Table 8. Clinical Practice Guidelines for Diagnosis and Colon Surveillance of Familial Adenomatous Polyposis (FAP) continued...
Because of reports demonstrating an increase in cardiac-related events in patients taking rofecoxib and celecoxib,[174,175,176,177] it is unclear whether this class of agents will be safe for long-term use for patients with FAP and in the general population. Also, because of the short-term (6 months) nature of these trials, there is currently no clinical information about cardiac events in FAP patients taking COX-2 inhibitors on a long-term basis.
Level of evidence for celecoxib study: 1
One cohort study has demonstrated regression of colonic and rectal adenomas with sulindac (an NSAID) treatment in FAP. The reported outcome of this trial was the number and size of polyps, a surrogate for the clinical outcome of main interest, CRC incidence.

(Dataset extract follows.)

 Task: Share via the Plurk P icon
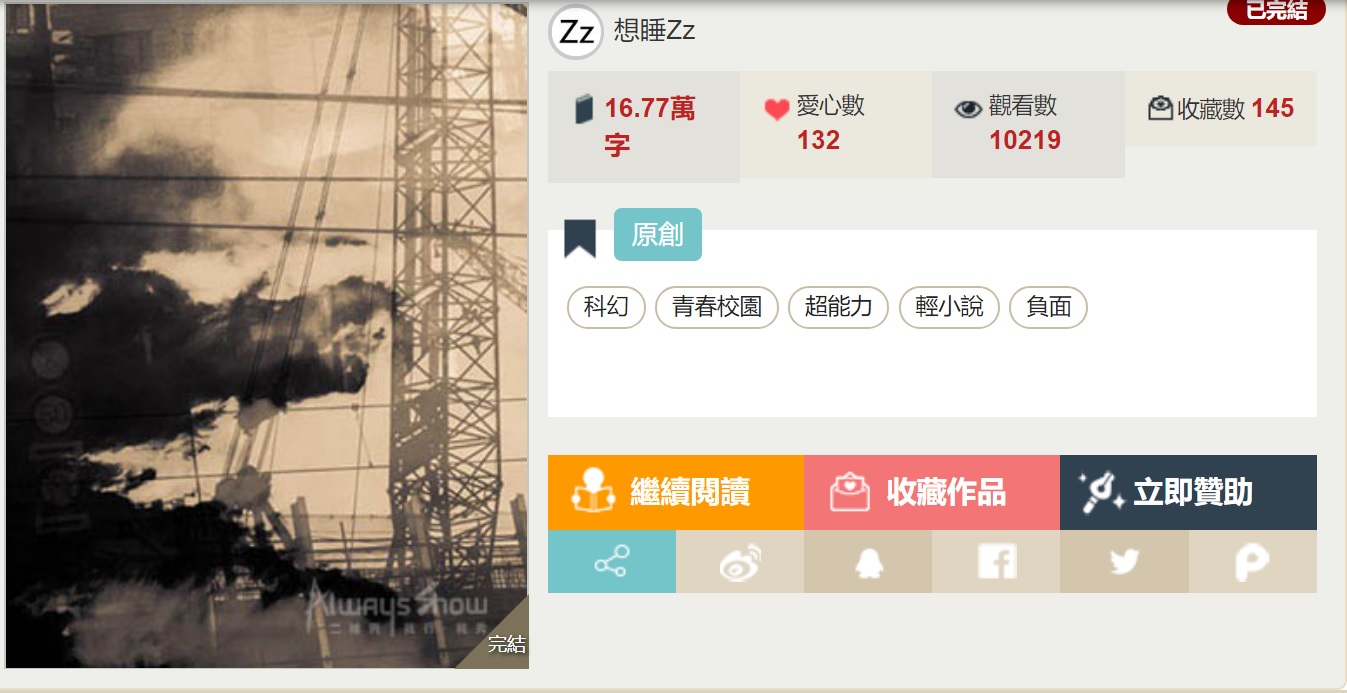pyautogui.click(x=1252, y=562)
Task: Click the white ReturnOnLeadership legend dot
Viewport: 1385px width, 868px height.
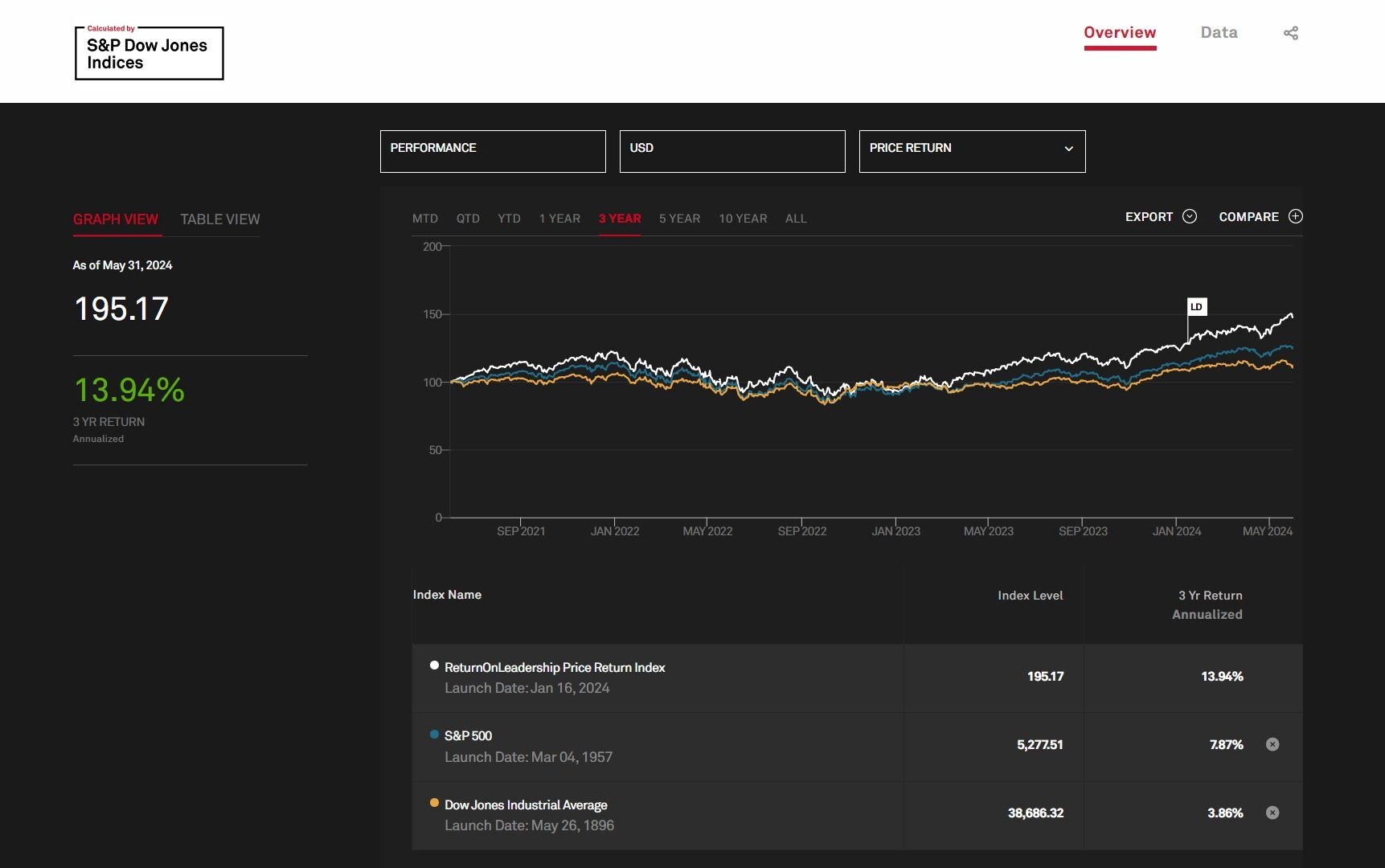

Level of evidence for sulindac study: 1
Patients who carry APC germline mutations are at increased risk of other types of malignancies, including thyroid cancer, small bowel cancer, hepatoblastoma, and brain tumors. The risk of these tumors, however, is much lower than that for colon cancer, and the only surveillance recommendation by experts in the field is upper endoscopy of the gastric and duodenal mucosa.[9,22] The severity of duodenal polyposis detected appears to correlate with risk of duodenal adenocarcinoma. (Refer to the Duodenum/small bowel tumors section and the Other tumors section in the Major Genetic Syndromes section of this summary for more information about screening for extracolonic malignancies in patients with FAP.)
Attenuated Familial Adenomatous Polyposis (AFAP)
AFAP is a heterogeneous clinical entity characterized by fewer adenomatous polyps in the colon and rectum than in classic FAP. It was first described clinically in 1990 in a large kindred with a variable number of adenomas. The average number of adenomas in this kindred was 30, though they ranged in number from a few to hundreds. Adenomas in AFAP are believed to form in the mid-twenties to late twenties. Similar to classic FAP, the risk of CRC is higher in individuals with AFAP; the average age at diagnosis, however, is older than classic FAP at 56 years.[27,28,180] Extracolonic manifestations similar to those in classic FAP also occur in AFAP. These manifestations include upper GI polyps (FGPs, duodenal adenomas, and duodenal adenocarcinoma), osteomas, epidermoid cysts, and desmoids.